If I run an HQL delete which uses a subquery (leaving out details of the subquery):

delete from ListOfValues where parent in (...)

This will use the default bulk delete strategy which uses a temp table; the SQL looks something like this:

create temporary  table HT_ListOfValues (id int8 not null) 
insert into HT_ListOfValues select ...
delete from ListOfValuesRef where (id) IN (select id from HT_ListOfValues)
delete from ListOfValues where (id) IN (select id from HT_ListOfValues)
delete from Resource where (id) IN (select id from HT_ListOfValues)

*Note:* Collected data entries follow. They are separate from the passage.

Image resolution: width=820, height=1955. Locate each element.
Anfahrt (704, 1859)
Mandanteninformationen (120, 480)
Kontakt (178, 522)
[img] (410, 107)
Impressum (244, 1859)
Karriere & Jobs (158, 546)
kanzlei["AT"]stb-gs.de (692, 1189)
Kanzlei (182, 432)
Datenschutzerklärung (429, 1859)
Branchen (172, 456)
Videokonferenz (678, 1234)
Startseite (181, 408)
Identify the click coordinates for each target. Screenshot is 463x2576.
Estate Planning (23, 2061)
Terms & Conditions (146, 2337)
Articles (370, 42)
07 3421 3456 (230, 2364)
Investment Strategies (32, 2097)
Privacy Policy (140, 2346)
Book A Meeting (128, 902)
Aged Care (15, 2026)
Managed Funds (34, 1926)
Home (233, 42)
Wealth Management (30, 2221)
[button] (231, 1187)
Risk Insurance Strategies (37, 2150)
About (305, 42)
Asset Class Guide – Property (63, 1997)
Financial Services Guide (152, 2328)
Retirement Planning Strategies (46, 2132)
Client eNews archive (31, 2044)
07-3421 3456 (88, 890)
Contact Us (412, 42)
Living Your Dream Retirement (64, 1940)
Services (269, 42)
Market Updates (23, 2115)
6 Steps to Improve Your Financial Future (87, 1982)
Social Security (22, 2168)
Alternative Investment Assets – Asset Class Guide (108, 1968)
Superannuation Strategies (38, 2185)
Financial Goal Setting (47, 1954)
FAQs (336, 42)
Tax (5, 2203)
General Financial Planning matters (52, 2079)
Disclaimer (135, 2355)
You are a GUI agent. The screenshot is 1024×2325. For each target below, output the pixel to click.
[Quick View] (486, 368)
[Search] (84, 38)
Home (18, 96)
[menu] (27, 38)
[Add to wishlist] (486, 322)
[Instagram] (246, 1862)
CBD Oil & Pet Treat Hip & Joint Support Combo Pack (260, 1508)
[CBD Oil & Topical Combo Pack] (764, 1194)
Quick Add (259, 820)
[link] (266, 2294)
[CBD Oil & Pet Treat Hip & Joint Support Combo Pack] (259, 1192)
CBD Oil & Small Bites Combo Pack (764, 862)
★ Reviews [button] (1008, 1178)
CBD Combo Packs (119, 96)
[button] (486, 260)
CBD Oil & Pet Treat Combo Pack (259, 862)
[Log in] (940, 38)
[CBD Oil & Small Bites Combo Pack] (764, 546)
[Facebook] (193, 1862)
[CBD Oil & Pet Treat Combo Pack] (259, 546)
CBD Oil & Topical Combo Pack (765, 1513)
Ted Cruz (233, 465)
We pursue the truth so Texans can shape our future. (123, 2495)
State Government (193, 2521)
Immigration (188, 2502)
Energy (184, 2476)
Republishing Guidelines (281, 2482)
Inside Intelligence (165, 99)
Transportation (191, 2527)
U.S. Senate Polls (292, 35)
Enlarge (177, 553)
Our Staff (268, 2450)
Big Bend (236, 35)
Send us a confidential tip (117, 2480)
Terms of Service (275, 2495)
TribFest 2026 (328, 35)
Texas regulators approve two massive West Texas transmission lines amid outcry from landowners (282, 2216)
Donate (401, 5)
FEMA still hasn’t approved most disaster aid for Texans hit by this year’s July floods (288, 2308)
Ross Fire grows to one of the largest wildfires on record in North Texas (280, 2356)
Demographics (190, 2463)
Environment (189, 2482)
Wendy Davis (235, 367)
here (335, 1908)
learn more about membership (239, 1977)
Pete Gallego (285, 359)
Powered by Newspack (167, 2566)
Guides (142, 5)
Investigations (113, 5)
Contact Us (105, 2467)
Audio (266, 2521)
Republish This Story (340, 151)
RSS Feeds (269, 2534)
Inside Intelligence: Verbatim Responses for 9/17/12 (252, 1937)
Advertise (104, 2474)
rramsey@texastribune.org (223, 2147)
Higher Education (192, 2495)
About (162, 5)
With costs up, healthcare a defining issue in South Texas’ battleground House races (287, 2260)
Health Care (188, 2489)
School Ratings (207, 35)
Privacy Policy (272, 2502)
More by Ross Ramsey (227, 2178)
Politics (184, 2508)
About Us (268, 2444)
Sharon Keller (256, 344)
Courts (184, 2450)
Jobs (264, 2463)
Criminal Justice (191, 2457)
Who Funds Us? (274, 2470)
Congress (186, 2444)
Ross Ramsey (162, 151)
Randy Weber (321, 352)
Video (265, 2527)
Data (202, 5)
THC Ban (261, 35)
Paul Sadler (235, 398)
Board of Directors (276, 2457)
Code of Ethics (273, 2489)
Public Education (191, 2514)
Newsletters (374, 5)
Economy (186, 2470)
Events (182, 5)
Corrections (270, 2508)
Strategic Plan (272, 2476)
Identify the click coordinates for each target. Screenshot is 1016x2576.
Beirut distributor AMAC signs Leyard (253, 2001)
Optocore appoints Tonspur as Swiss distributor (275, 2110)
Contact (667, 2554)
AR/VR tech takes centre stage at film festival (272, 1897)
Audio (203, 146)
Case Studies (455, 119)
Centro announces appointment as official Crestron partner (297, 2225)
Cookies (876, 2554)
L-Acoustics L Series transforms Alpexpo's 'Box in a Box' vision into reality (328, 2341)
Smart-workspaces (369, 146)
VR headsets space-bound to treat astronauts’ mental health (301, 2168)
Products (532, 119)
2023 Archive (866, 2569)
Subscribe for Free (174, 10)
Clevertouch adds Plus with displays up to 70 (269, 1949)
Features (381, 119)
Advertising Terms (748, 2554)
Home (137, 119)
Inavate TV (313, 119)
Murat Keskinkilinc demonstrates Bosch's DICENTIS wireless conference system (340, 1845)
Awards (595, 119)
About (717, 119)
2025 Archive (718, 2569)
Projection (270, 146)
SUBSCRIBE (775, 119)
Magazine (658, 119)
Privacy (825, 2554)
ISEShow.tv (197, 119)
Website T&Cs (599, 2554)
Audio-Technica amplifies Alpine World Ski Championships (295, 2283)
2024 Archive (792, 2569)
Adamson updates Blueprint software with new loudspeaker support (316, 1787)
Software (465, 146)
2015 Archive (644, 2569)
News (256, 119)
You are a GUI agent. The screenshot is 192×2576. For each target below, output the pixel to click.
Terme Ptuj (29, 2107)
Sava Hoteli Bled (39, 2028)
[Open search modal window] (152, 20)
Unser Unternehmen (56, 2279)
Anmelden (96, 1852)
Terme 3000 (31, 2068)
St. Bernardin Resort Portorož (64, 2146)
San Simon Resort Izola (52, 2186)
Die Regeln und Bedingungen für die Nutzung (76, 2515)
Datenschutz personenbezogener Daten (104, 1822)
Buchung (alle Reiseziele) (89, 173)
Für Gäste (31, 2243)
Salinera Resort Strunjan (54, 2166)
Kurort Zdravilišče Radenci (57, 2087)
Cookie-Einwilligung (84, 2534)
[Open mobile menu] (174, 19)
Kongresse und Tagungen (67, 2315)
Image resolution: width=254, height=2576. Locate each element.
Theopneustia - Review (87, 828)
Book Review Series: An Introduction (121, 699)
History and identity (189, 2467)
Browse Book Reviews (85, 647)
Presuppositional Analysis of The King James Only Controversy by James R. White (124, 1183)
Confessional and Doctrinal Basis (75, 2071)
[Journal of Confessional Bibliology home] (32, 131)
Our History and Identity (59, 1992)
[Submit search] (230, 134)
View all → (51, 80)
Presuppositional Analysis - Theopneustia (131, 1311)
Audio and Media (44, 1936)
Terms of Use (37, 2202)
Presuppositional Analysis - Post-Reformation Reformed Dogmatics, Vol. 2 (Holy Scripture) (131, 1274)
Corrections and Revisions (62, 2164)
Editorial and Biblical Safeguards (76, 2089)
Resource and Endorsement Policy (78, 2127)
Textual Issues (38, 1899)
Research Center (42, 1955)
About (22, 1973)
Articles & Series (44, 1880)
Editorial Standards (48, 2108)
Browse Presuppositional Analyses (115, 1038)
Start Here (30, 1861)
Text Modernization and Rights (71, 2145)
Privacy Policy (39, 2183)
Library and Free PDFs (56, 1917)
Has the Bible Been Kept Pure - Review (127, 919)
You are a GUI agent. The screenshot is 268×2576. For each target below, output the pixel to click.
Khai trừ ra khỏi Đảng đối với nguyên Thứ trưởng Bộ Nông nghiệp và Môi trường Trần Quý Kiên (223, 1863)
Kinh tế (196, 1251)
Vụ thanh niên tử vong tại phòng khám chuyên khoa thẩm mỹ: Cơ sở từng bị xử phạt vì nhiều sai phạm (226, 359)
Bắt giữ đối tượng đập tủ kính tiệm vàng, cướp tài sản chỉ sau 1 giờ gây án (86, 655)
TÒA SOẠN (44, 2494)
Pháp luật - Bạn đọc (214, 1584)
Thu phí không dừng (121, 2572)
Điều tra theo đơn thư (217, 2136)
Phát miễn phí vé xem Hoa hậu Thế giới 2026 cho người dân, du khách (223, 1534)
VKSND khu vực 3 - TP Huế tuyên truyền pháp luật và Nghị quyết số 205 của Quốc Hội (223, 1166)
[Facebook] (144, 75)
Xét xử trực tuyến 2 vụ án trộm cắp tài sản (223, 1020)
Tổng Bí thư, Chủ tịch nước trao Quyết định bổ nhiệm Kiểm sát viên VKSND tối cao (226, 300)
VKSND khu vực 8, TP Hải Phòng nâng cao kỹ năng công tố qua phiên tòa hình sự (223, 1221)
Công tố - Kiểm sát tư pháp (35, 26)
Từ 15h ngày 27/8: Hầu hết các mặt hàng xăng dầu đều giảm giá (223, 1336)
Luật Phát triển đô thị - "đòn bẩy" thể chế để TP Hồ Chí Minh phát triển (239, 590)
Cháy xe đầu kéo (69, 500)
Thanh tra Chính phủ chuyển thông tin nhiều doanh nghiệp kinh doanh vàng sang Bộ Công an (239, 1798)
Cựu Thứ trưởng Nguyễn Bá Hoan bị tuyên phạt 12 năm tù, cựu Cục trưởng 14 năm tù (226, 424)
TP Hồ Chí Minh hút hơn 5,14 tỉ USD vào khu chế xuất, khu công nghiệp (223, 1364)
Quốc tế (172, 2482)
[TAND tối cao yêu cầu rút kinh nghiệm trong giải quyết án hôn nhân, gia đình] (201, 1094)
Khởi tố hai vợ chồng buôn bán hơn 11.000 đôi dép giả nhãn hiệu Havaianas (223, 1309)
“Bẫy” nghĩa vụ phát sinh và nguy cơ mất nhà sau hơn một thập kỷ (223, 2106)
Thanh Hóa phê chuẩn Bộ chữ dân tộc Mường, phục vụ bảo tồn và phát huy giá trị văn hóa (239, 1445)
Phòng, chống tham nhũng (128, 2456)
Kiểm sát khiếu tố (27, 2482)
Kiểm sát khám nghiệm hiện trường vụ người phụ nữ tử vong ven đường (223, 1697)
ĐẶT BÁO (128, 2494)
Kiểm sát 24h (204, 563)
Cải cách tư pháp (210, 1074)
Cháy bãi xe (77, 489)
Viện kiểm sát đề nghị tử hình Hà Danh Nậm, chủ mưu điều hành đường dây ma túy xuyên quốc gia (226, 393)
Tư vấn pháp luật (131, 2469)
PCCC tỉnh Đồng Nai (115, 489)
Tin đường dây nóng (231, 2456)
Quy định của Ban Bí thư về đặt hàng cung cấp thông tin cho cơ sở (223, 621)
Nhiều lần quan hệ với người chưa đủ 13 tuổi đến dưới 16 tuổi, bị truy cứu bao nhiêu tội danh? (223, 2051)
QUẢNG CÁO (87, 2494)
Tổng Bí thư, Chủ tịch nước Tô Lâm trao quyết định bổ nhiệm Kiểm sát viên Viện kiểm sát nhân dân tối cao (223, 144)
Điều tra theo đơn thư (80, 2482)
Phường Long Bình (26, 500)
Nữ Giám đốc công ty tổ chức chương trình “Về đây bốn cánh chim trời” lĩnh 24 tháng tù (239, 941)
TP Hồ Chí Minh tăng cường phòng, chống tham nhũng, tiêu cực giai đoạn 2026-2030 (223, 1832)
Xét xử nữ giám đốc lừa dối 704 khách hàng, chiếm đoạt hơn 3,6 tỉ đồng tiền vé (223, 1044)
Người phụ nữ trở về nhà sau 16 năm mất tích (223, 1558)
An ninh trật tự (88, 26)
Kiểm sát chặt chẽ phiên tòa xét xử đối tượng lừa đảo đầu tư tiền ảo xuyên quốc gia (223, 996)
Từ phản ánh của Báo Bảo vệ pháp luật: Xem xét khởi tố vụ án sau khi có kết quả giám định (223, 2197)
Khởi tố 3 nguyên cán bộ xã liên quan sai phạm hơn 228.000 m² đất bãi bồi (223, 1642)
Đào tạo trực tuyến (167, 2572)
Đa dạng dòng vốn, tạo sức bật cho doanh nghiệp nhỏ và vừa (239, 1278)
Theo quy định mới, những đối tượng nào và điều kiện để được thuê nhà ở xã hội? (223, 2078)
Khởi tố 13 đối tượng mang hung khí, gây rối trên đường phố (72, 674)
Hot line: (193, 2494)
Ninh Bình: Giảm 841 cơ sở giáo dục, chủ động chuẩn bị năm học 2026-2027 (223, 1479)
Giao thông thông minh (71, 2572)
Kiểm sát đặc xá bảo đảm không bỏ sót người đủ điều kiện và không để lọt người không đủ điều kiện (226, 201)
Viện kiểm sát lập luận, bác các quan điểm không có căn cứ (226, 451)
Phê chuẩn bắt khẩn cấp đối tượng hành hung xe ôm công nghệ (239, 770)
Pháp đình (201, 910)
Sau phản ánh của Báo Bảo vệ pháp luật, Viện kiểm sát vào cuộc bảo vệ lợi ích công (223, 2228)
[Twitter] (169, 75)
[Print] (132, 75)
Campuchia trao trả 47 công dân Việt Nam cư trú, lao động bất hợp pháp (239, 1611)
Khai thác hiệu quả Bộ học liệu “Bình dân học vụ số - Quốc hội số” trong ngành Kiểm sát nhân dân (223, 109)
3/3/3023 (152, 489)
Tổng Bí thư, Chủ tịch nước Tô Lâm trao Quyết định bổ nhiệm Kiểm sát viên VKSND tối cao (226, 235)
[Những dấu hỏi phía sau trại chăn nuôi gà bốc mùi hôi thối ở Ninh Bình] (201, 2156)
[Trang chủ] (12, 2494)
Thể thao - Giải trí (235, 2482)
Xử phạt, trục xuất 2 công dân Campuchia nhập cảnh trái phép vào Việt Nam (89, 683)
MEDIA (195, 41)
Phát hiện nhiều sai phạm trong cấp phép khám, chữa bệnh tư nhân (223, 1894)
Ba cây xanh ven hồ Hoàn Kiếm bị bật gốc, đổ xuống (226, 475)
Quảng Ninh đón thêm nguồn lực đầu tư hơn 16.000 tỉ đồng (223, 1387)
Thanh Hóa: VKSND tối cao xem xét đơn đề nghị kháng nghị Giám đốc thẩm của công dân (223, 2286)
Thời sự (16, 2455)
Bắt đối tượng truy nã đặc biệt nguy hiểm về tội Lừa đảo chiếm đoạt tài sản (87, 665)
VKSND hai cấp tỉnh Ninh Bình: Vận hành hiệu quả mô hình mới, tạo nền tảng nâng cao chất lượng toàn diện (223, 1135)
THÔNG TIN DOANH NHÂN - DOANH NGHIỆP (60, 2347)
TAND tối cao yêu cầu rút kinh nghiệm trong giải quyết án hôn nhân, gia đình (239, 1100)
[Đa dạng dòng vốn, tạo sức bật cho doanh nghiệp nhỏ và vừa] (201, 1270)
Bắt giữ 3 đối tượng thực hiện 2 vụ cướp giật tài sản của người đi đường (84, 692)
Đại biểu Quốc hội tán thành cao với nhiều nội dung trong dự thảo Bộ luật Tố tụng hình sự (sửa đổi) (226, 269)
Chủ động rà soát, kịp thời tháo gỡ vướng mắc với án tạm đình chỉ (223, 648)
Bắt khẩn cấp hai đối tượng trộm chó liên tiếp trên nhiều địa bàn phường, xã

There’s no deletion from ListOfValuesItem, but there’s a constraint on the reference from ListOfValuesItem to ListOfValues, so when we try to delete the ListOfValues rows, we hit a constraint violation.
It seems like this is just missing from the bulk delete implementation; I drilled into the latest version of TableBasedDeleteHandlerImpl.java which generates the SQL. This loop iterates through the properties of the persistent class, but only generates delete statements for many-to-many:

	// If many-to-many, delete the FK row in the collection table.
		// This partially overlaps with DeleteExecutor, but it instead uses the temp table in the idSubselect.
		for ( Type type : targetedPersister.getPropertyTypes() ) {
			if ( type.isCollectionType() ) {
				CollectionType cType = (CollectionType) type;
				AbstractCollectionPersister cPersister = (AbstractCollectionPersister) factory.getMetamodel().collectionPersister( cType.getRole() );
				if ( cPersister.isManyToMany() ) {
					deletes.add( generateDelete( cPersister.getTableName(),
							cPersister.getKeyColumnNames(), generateIdSubselect( targetedPersister, cPersister, idTableInfo ), "bulk delete - m2m join table cleanup"));
				}
			}
		}

Now I’m stuck–the only way I’ve been able to work around this has been to drop the constraints on the collection table (in this example ListOfValuesItem).
I don’t know of any way to delete these in bulk through HQL or I’d do that; it looks like I’ll have to run some native SQL to clean up.

Can someone confirm that this is a bug?

Can anyone suggest a better workaround?